Member of the Gauteng Provincial Legislature
- Incumbent
- Assumed office 21 May 2014

Personal details
- Born: Mokhaugelo Solomon Chabalala 1976 (age 49–50) Evaton, Transvaal Province, South Africa
- Party: Democratic Alliance (2008–present)
- Spouse: Joyce
- Children: 2
- Education: Gordon Institute of Business Science University of Johannesburg Regenesys Business School University of the Witwatersrand North-West University
- Occupation: Member of the Provincial Legislature
- Profession: Politician

= Kingsol Chabalala =

South African politician

Mokhaugelo Solomon Chabalala (born 1976) is a South African politician and a Member of the Gauteng Provincial Legislature for the Democratic Alliance.
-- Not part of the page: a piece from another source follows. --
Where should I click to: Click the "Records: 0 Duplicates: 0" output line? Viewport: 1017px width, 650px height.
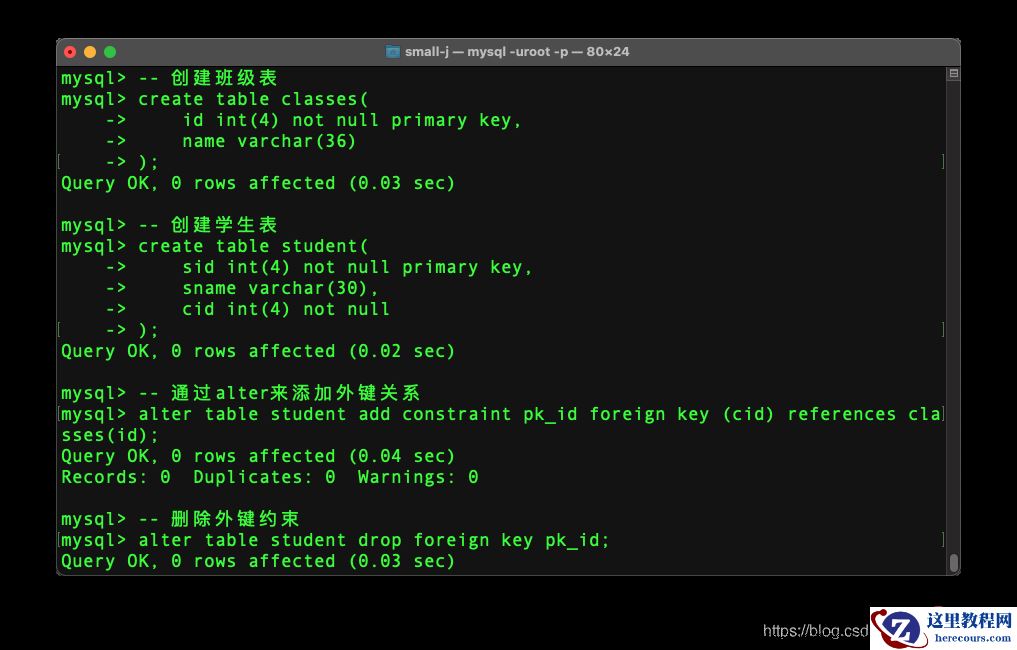tap(270, 477)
==Early life and education==
Chabalala was born in 1976 in Evaton, Transvaal Province. He attended Mofolo Primary School and matriculated from Qedilizwe Secondary School. Chabalala has a certificate in strategic leadership from Gordon Institute of Business Science. He earned a post-graduate diploma in leadership and African studies from the University of Johannesburg and a national diploma in public administration from Regenesys Business School. He obtained an advanced graduate certificate from University of the Witwatersrand, a project management certificate from North-West University and a certificate in mastering leadership and management skills from AstroTech.
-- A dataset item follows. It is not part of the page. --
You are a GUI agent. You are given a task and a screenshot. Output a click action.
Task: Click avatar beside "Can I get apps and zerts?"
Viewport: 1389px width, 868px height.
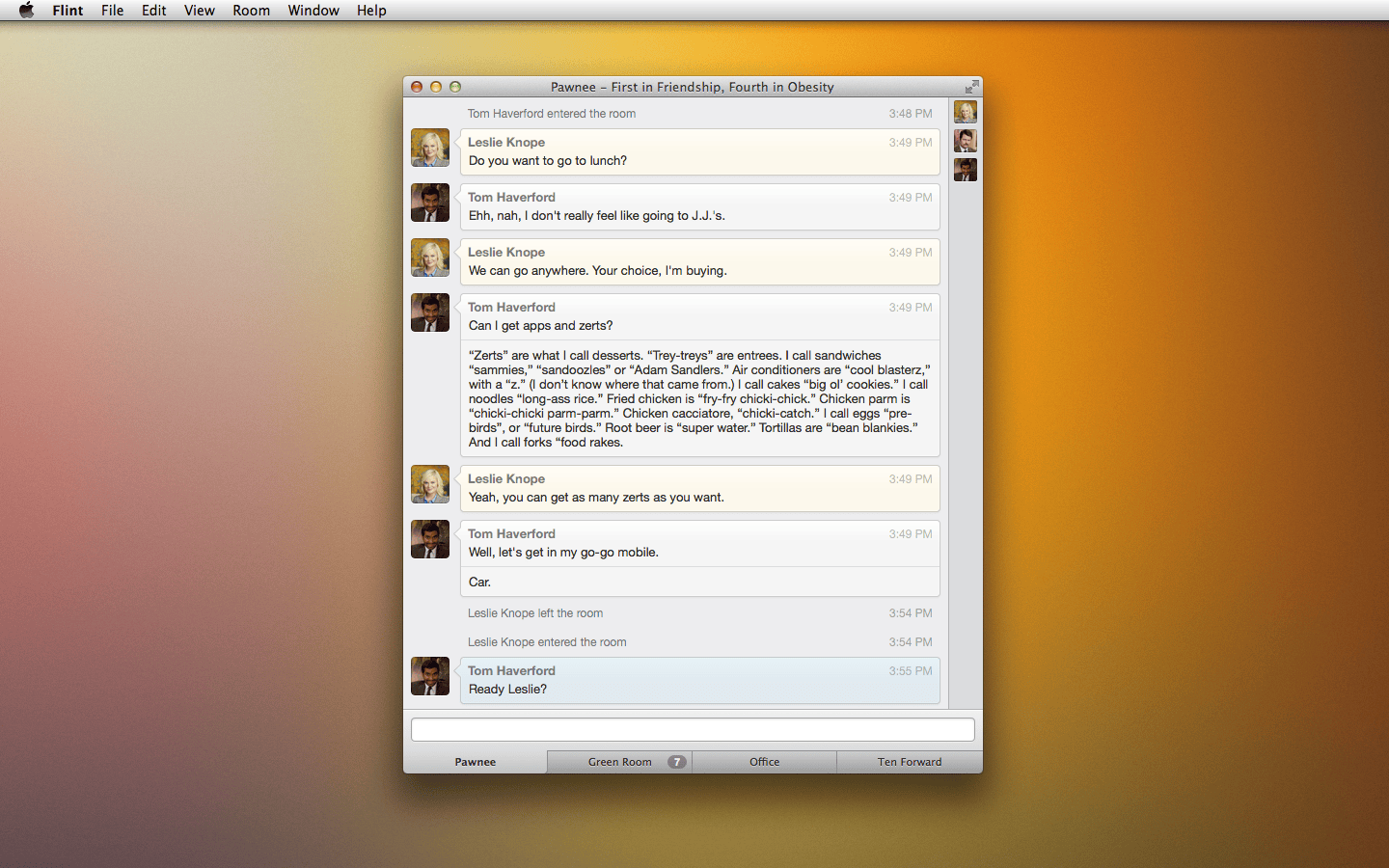[x=430, y=313]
Chabalala also has a certificate in the 'Introduction to Law for Non-Lawyers' with the Nelson Mandela Institute at the Wits School of Law. He also holds a certificate from the DA political development program. Chabalala is currently studying towards a master's degree in international politics from the University of Johannesburg.

==Professional career==
Chabalala has served as a board member of the Rural Development Initiative (RUDI). He has also served as a member of the church council. Chabalala served as the board chairman of Ikaheng Service Center, as a managing member of Vuka Lova Recycling Project and as a facilitator of Positive Parenting workshops.

Chabalala worked as a debtor for Mshengu's Haulega and Project CC from 2006 to 2007.

==Political career==
Chabalala became involved in politics during his high school days in 1993 through to university as a member of South African Students Congress. He became a member of the Democratic Alliance in 2008. He currently serves as the deputy chairperson of the party's Vaal Region and has been a member of the DA provincial executive committee and the DA's Vaal regional executive committee since 2009. Chabalala has also been a DA branch chair, a constituency chair and a member of the DA's Federal Council. Chabalala has served as a constituency as well as a regional election campaign manager and has also been a member of the DA's Gauteng Provincial Elections Campaign team.

He was a LEAD Coordinator for the party in the Sedibeng District Municipality in 2009. Two years later, he was elected as a DA PR Councillor in the Emfuleni Local Municipality and served on the Petitions' Committee and IDP Steering Committee while he was a councillor. Chabalala was elected as a Member of the Gauteng Provincial Legislature in 2014. In 2016, he was selected as the DA's mayoral candidate for the Emfuleni municipality. The ANC retained crontrol of the municipality and Chabalala remained a member of the provincial legislature. He was re-elected to the provincial legislature in 2019 and 2024 general election. Chabalala serves on the Sports Recreation Arts and Culture Portfolio Committee, as well as the Petitions Standing Committee.

On 14 February 2026, Chabalala was named the DA's mayoral candidate for the Emfuleni municipality for the upcoming municipal elections.

==Personal life==
Chabalala is married to Joyce. They have two children: Nhlanhla and Zinhle.

On 11 August 2017, Chabalala was shot three times outside his home in the Vaal.